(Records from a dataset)

━━━━

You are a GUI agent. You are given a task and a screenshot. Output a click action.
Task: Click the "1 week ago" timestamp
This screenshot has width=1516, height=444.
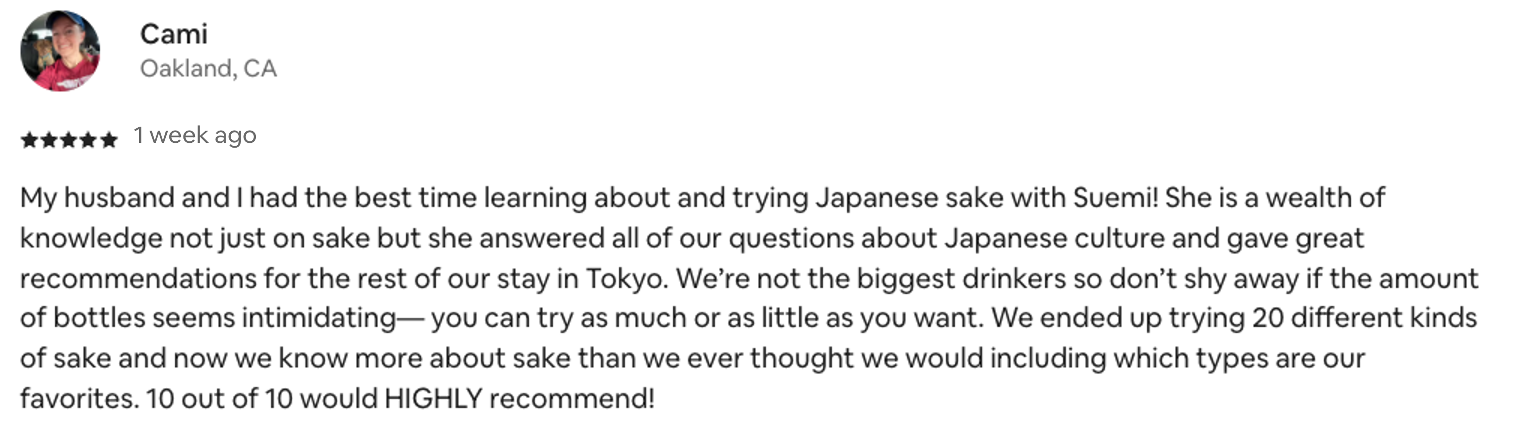(x=195, y=136)
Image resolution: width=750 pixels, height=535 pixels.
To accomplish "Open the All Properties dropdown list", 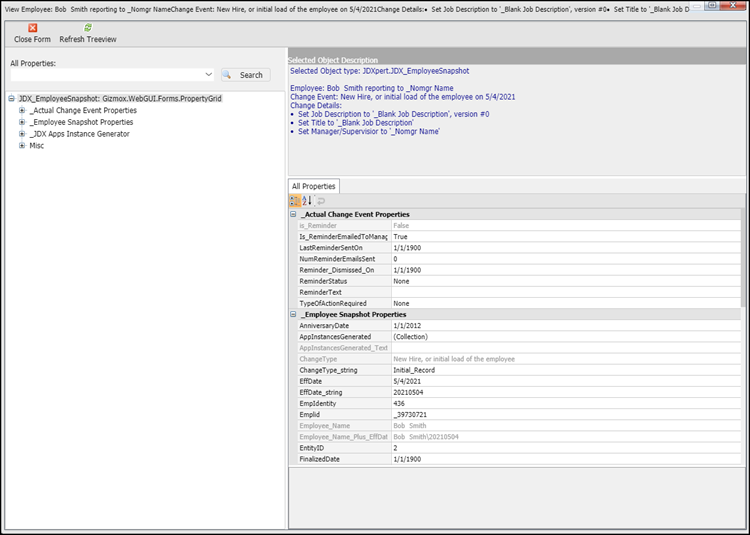I will [x=208, y=75].
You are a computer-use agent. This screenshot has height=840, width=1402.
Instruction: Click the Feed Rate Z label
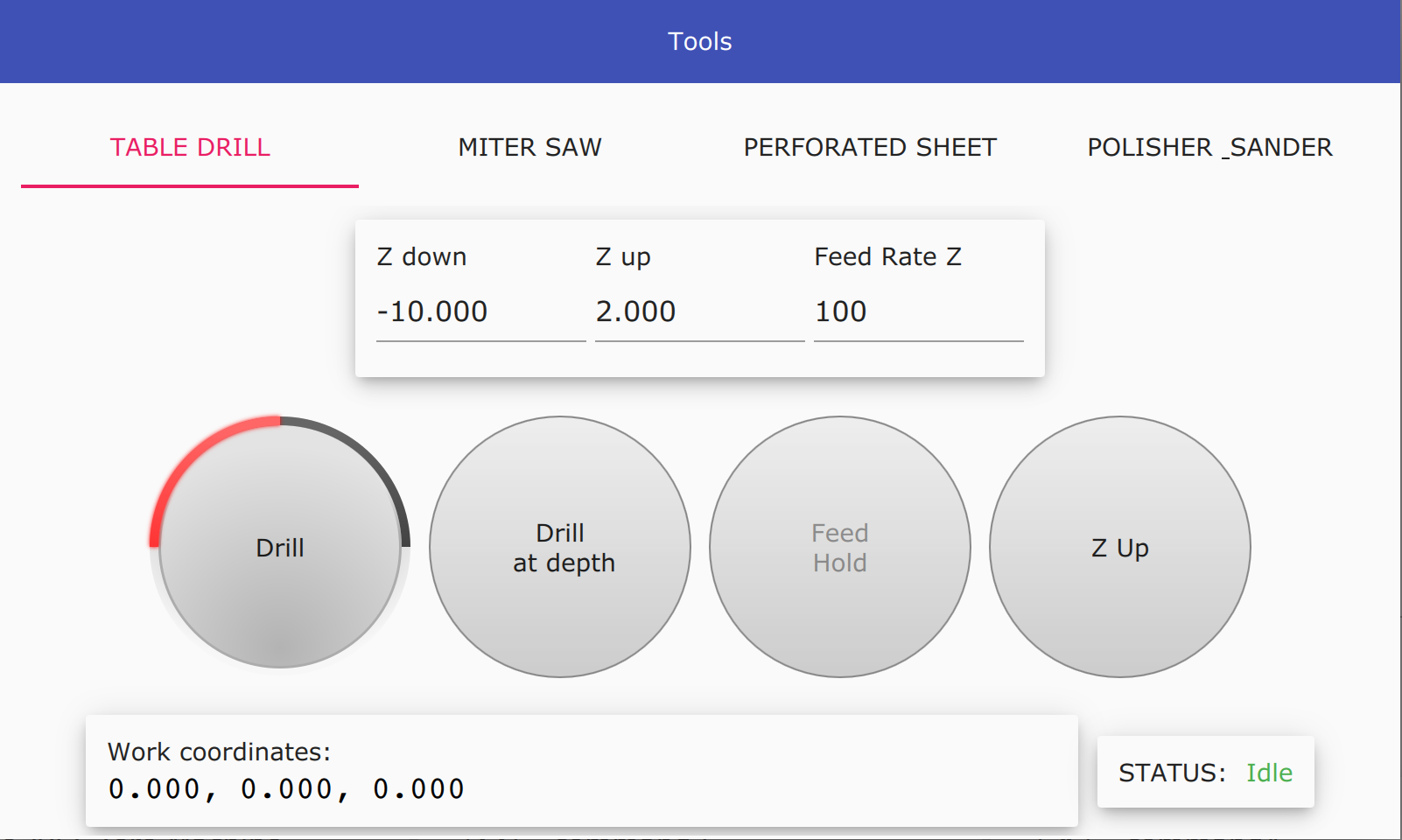887,256
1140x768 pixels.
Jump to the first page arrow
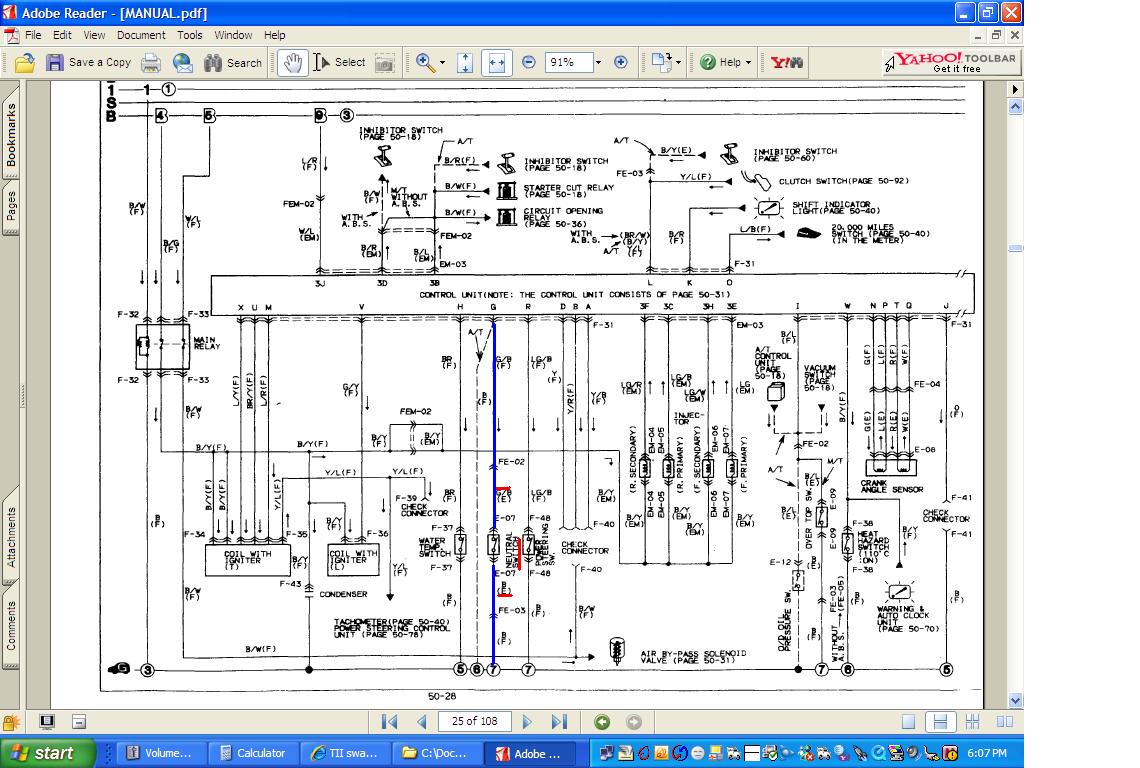(x=390, y=721)
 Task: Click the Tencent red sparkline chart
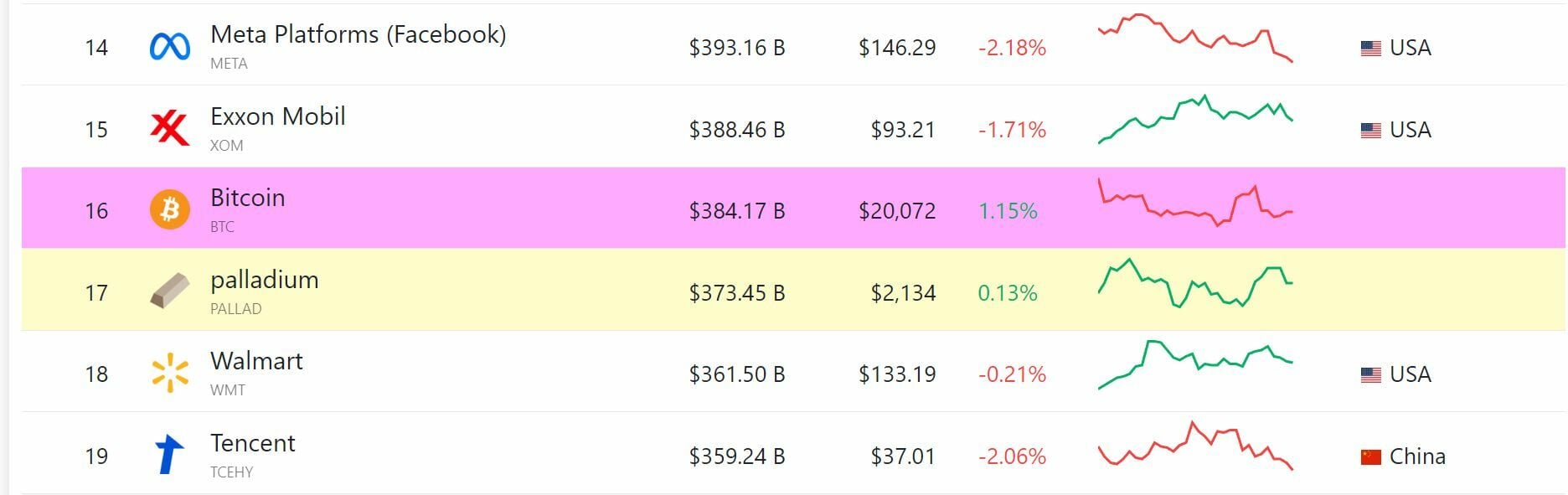pos(1195,446)
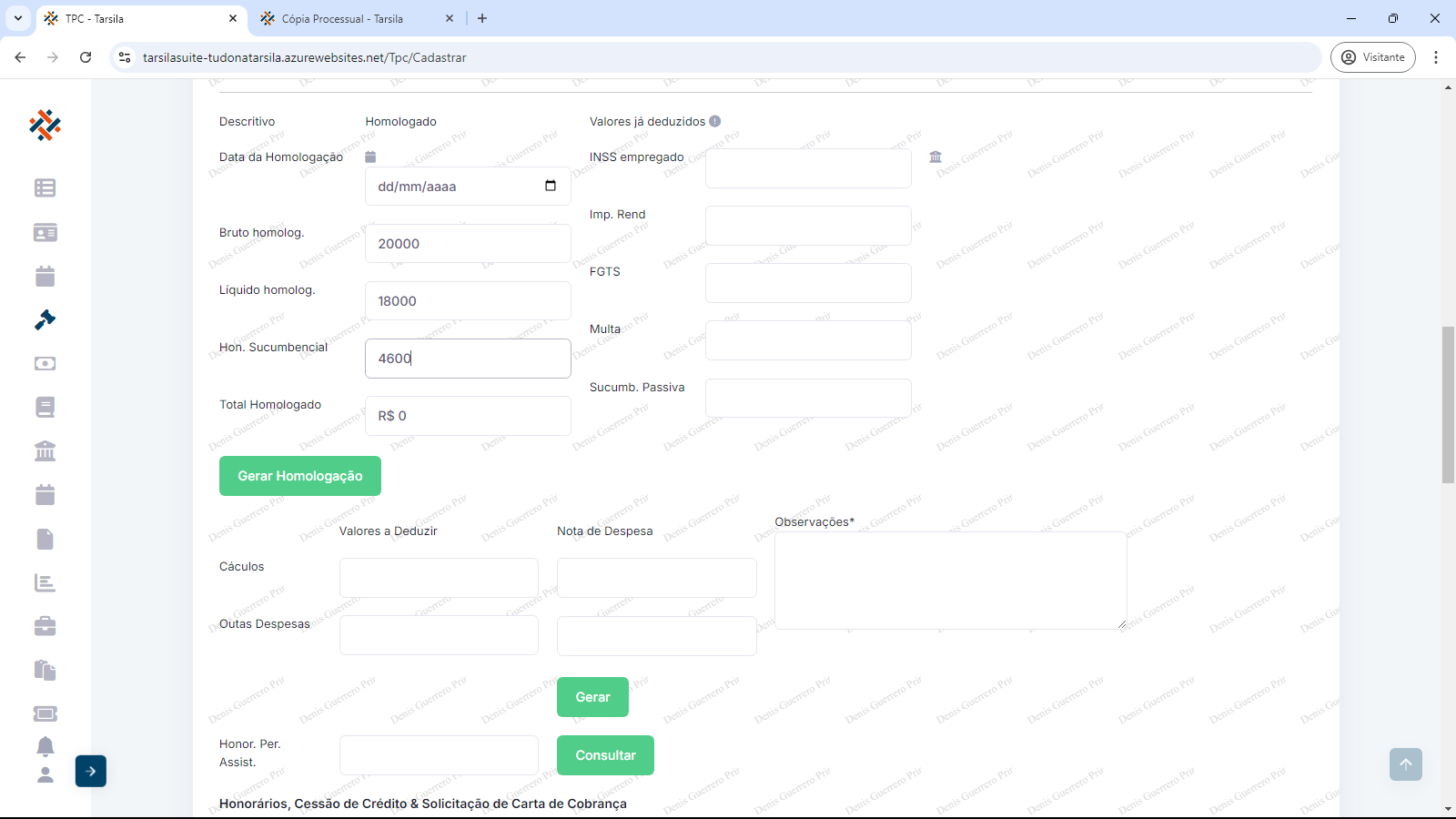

━━━━

■ **Exercise**
Show every line of the records above that contains the word "screenshot".

■ **Exercise result**
You are a GUI agent. You are given a task and a screenshot. Output a click action.
This screenshot has width=1516, height=444.
You are a computer-use agent. This screenshot has height=840, width=1402.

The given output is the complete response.